Medical Community Must Become More Politically Engaged To Advance Global Health

New England Journal of Medicine: Politics and Pandemics
Ron Klain, lecturer at Harvard Law School and White House Ebola response coordinator from 2014-2015

“… If the world is to tackle many factors that raise our risk of a devastating pandemic, the medical community may have to enter theaters of operation beyond the laboratory bench and the treatment unit and publicly engage with controversial issues that some observers would consider nonmedical.

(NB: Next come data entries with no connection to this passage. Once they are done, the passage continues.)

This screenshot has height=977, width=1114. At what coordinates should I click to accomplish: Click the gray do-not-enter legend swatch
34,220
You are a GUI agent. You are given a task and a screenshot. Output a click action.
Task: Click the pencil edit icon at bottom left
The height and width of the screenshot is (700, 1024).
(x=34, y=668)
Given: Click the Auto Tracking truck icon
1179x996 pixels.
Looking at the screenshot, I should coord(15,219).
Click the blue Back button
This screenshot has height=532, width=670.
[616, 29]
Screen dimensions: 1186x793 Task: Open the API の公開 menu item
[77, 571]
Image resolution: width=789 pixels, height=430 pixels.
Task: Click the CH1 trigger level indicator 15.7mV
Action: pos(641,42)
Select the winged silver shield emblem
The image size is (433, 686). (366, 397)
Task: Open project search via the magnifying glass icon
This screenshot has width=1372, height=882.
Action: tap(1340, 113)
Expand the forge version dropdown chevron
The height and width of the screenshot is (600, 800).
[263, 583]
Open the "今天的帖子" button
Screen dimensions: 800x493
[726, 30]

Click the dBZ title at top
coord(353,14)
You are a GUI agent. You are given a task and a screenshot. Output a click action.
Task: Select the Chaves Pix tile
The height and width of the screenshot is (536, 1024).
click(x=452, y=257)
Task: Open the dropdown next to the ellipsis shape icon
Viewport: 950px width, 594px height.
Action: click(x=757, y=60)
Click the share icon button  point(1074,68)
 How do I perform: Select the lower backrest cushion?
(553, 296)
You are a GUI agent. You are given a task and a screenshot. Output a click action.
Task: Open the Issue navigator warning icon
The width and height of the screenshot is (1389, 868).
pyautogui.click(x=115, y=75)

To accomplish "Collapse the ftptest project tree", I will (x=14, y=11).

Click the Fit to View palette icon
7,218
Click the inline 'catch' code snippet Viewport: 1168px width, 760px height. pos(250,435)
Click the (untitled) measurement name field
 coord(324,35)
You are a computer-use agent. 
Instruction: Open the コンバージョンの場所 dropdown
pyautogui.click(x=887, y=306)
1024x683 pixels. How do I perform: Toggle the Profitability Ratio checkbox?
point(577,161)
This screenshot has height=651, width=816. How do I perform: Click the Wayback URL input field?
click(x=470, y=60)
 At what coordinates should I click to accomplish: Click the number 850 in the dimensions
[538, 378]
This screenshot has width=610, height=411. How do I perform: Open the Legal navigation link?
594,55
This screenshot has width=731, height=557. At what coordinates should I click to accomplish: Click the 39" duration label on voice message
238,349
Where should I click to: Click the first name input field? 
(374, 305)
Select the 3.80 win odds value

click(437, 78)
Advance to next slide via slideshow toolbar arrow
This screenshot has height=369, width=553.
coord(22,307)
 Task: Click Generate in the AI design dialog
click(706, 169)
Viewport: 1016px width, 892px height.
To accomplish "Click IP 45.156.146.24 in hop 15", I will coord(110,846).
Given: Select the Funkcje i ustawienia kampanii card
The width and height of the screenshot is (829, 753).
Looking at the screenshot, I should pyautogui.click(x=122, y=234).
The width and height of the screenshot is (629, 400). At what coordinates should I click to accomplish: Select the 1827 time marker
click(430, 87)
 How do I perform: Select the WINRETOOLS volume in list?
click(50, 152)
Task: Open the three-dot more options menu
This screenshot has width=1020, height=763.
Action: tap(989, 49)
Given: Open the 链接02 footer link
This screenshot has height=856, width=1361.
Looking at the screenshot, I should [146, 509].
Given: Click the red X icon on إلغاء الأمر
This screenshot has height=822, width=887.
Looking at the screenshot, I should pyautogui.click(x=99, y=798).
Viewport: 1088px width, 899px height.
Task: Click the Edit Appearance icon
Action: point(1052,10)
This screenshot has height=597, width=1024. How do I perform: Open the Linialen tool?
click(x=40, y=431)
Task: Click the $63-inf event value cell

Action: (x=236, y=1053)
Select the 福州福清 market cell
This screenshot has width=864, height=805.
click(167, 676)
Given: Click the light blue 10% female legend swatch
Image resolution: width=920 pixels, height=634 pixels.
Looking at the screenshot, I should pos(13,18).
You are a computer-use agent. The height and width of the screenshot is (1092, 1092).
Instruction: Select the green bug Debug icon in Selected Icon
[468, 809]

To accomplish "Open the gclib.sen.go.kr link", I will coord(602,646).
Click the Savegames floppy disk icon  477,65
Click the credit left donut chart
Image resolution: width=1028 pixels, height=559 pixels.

Indeed, I believe that only such efforts can save us from the social trends, political movements, and policy failures that are elevating our risk of a pandemic. … What can the medical community do in the face of [isolationism and xenophobia, antiscientific thinking and resistance to evidence-based medicine, and disease-related danger from climate change]? All these dangers, in my view, require medical professionals to become more politically engaged. … The medical community can begin by stepping up pressure on policymakers to adopt the measures needed to improve our preparations for and ability to respond to epidemics. … In addition, physicians can advocate for and provide counsel about building out and improving our global response systems. … Finally, and perhaps most fundamentally, medical professionals can step into the public arena to take on unpleasant and contentious political issues such as isolationism, climate change, and demagogic populism. … The men and women of this community are in a position to help make us all safer by wading into difficult and divisive issues that are undermining our global capacity to face down a future pandemic” (11/7).